Николай вздохнул, смирившись с тем, что нормально поспать сегодня не удастся. Тело, недополучившее удовольствия, требовало своего, но сейчас даже думать об этом было больно. Верность… о, он был бы рад хранить верность, правда. Но кому? И зачем, если тот, кому он её хранит, никогда даже не узнает об этом?


*


— Надеюсь, больше не увидимся, — Николай крепко пожал Карамболю руку, когда они прощались на углу у Спасской части. Дело о фальшивых деньгах было закрыто, Игольников и Шатун-младший — мертвы, а Карамболь очистил своё имя, помогая полиции. Зося, по словам служанки, покинула дом княгини ещё вчера, так и не дождавшись ни своего спутника, ни Николая. Оставалось только надеяться, что она знала, что делала.

От мысли, что они с Карамболем и впрямь, скорее всего, больше не увидятся, было, как ни странно, немного горько. В конце концов, команда из них получилась отличная.

— Ты почему так решил? У меня большие планы, — хитро улыбнулся Карамболь. 

— Какие планы?

— Податься в частные сыщики. Как Черлок Холмс.

— Хм. Деньгами помочь? — на такое дело, решил Николай, никаких денег не жалко.

— Отложил на такой случай. Но спасибо, — Карамболь панибратски хлопнул Николая по плечу. — Ну что ж, совет вам да любовь. Может, свидимся ещё. 

Он развернулся, чтобы уйти, но Николай схватил его за рукав.

— Постой! Кому совет да любовь?

Карамболь заморгал, явно сбитый с толку.

— В смысле? Ты же сейчас меня не разыгрываешь, Безсонов? — и когда Николай отрицательно качнул головой, нахмурился. — Ну не мог же я так ошибиться.

— Как? — Николай, опомнившись, отпустил рукав Карамболя, но вцепился в него взглядом, ища в подвижном лице ответ… на что?

— Да нет, не может быть! Вы что, не вместе?

— Вместе с кем?! Карамболь, я терпелив, но у тебя просто талант выводить людей из себя! — и привычка говорить десять слов там, где можно обойтись двумя, что в целом было забавно, но сейчас тоже раздражало.

Карамболь смотрел на него почти с жалостью.

— Когда ты меня переиграл, я подумал, что ты совсем как Черлок Холмс — да у тебя даже доктор Ватсон есть! Когда ты переиграл большого стрррашного тюремного коменданта и спас даму в беде, пусть, хм, и не без моей скромной помощи, — шутовской поклон, — я понял, что ты не как Черлок Холмс, ты намного лучше.
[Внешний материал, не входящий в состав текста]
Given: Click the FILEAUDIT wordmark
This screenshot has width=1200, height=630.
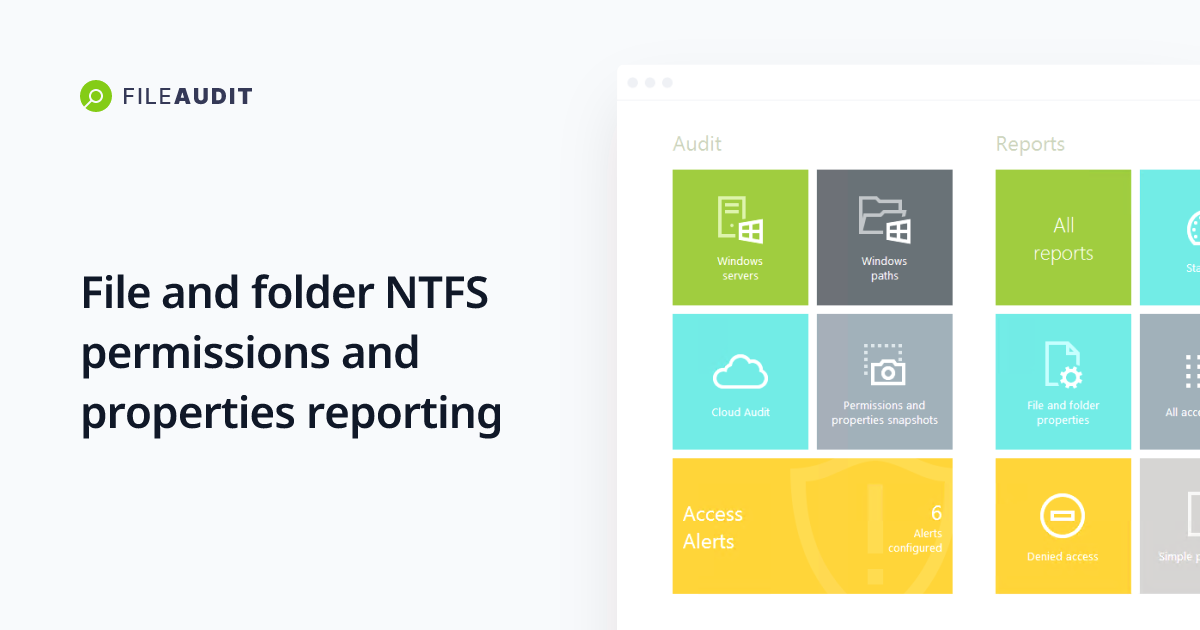Looking at the screenshot, I should [x=186, y=96].
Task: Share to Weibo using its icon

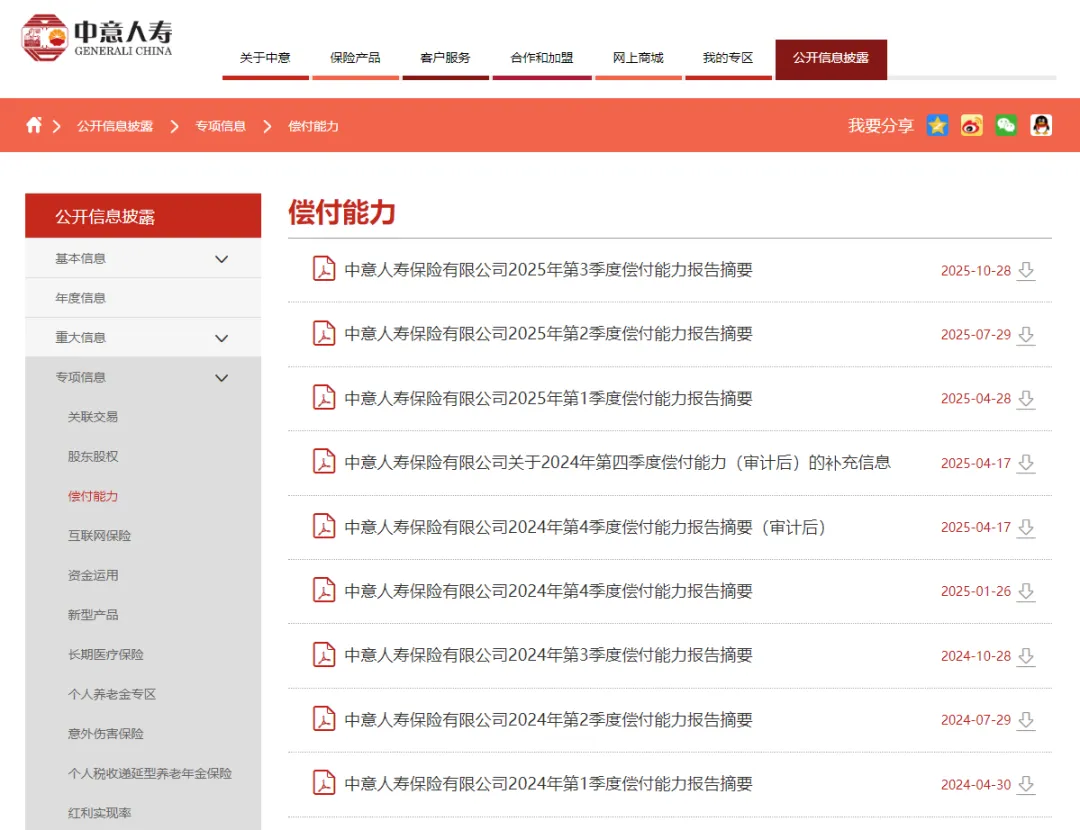Action: click(x=972, y=125)
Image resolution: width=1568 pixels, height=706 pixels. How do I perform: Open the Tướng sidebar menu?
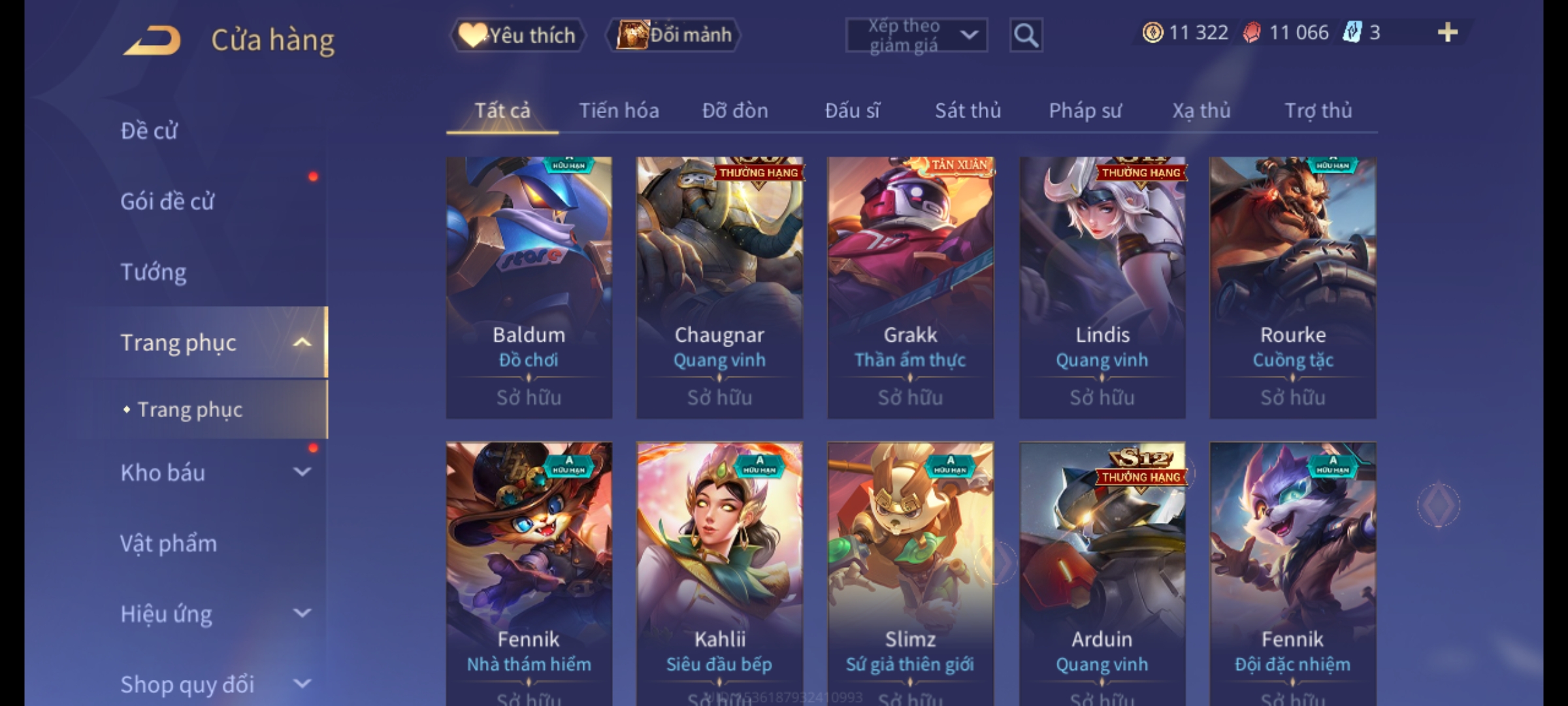tap(154, 271)
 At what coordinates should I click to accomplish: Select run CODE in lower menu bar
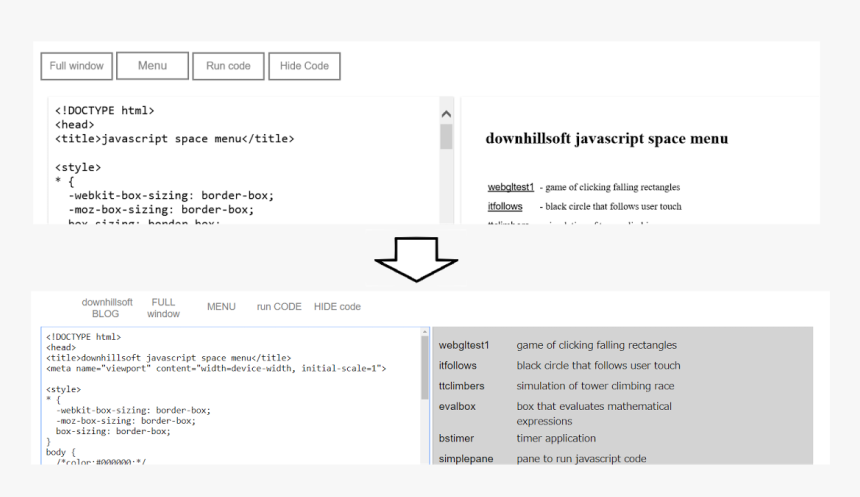click(x=279, y=307)
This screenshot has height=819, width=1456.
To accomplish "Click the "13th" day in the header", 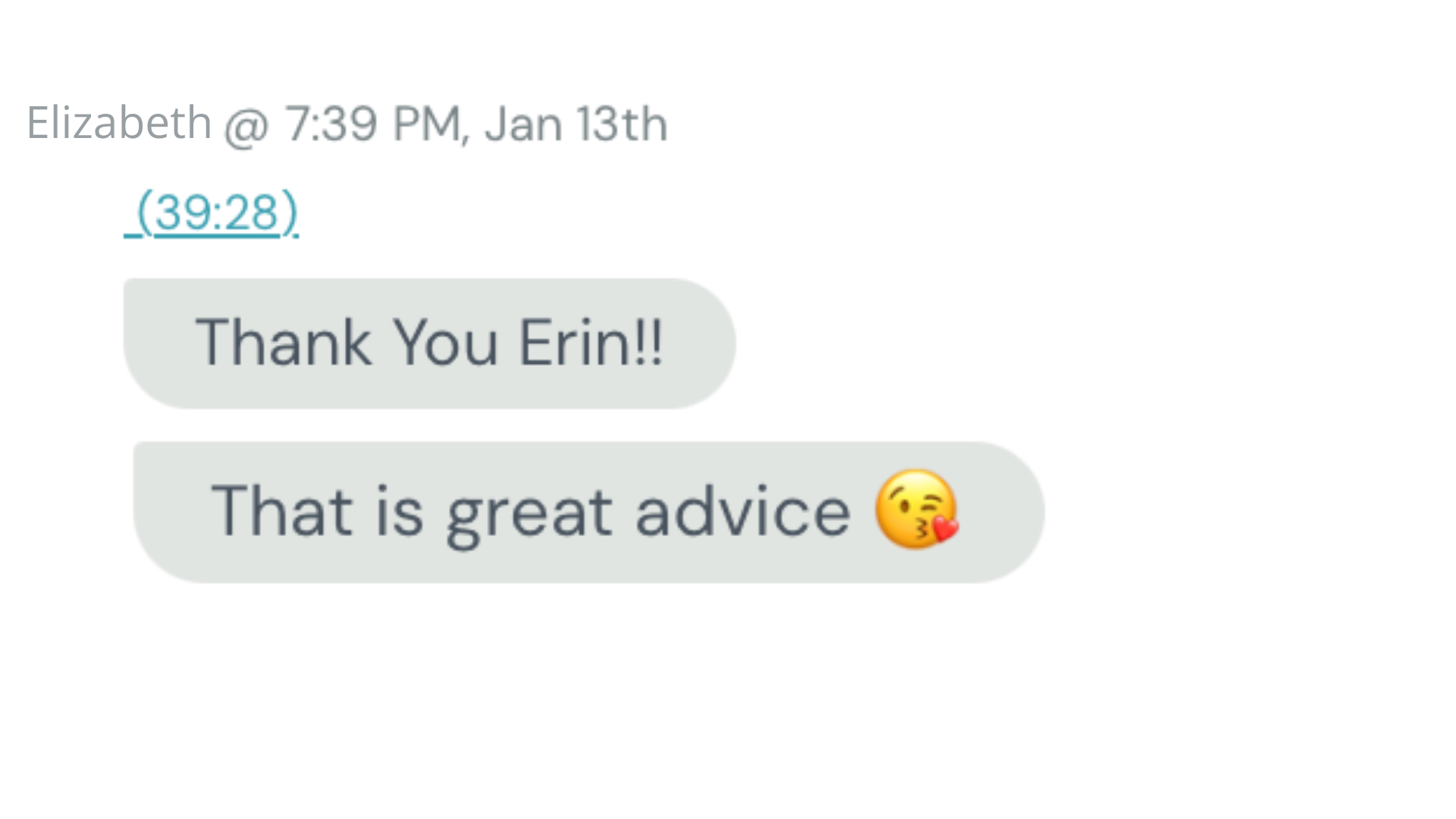I will 622,124.
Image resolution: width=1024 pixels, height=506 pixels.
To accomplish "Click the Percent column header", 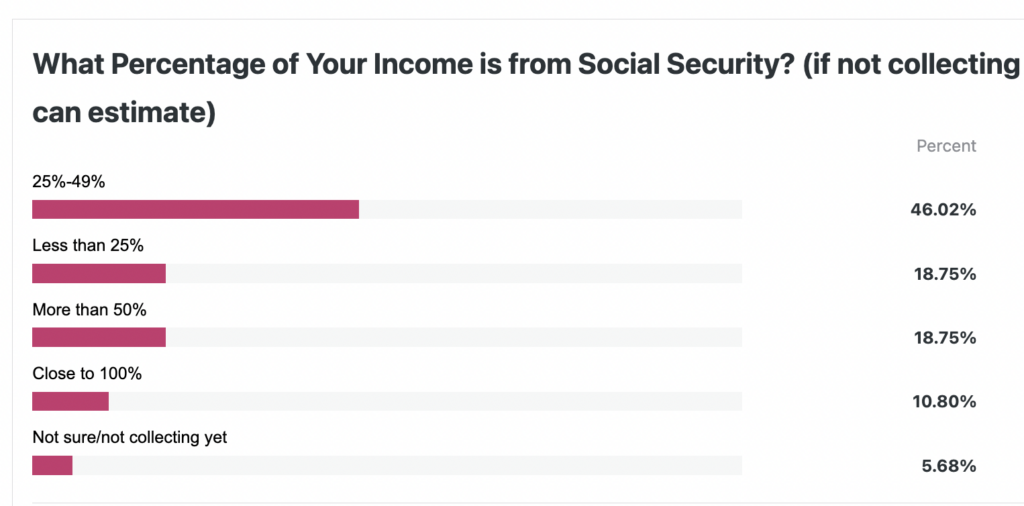I will click(x=946, y=146).
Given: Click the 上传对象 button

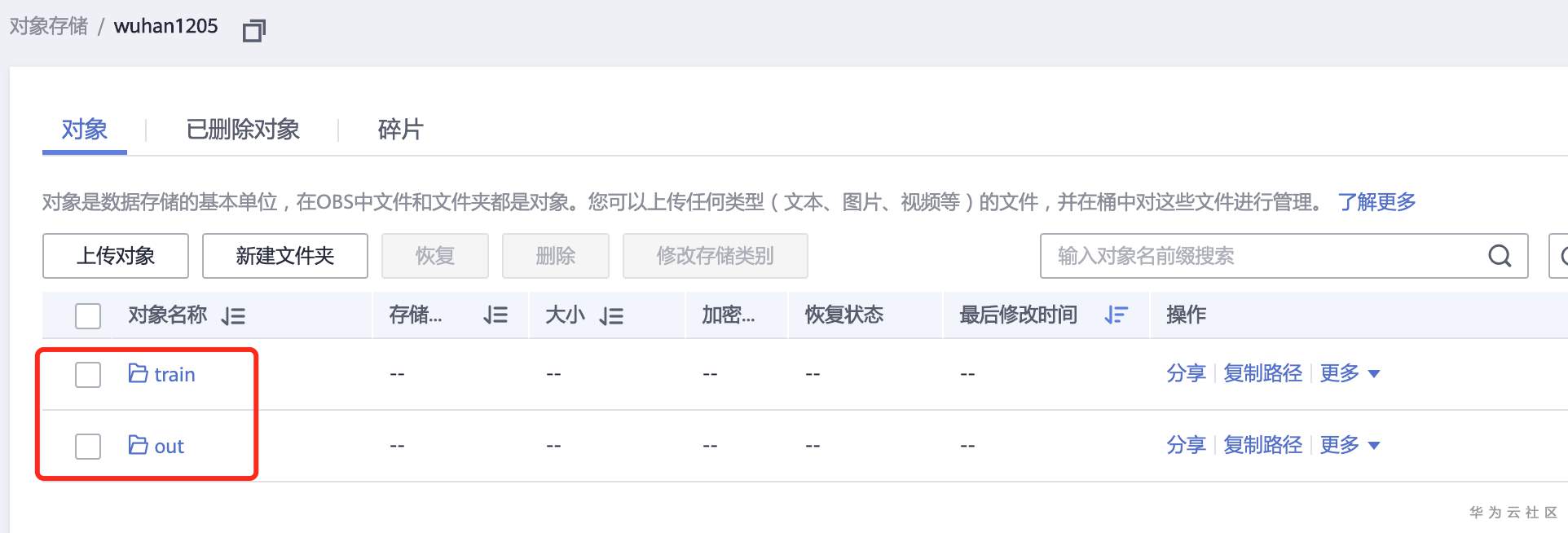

И вот как, как, скажи мне, ты, такой умный — и это я сейчас от всей души говорю, заметь! — можешь быть таким слепым? Да доктора твоего я имею в виду! — заметив, что Николай уже опасно близок к тому, чтобы познакомить его спину с ближайшей стеной, Карамболь наконец перешёл к сути. — Он на тебя так смотрит, что, знаешь, я погорячился насчёт слепых — уверен, и они бы заметили. Ай! Ты что де… ты куда меня тащишь?

— В Неве тебя утоплю, — прошипел Николай, схвативший этого волка в шкуре агнца за ворот пальто с такой силой, что затрещала ткань. — Не думал, что ты такой негодяй, Карамболь…

— Что… Да я серьёзно! Клянусь! Послушай же, дурак ты несчастный! Ну сам-то подумай как следует, ты же умеешь, — он рванулся в сторону изо всех сил, и Николай разжал сведённые пальцы, остановившись как вкопанный.

“Подумай”.

“Коля!” — срывая голос, кричит Пётр Романович, и его голос сливается со звуком выстрела.

Николай открывает глаза: он лежит на неудобной больничной койке, и Пётр Романович облегчённо выдыхает и оседает на стуле — живой. “Дежурил тут всю ночь. Ну и напугали вы меня, Николай Валерьяныч!”

“Я в это таинство только вас посвящу, Николай Валерьяныч, как человека чести и моего друга. Будет наш общий секрет от Троекурова”, — Пётр Романович хитро подмигивает, зажигая газовую горелку, а потом протягивает ему рюмку, резко пахнущую спиртом.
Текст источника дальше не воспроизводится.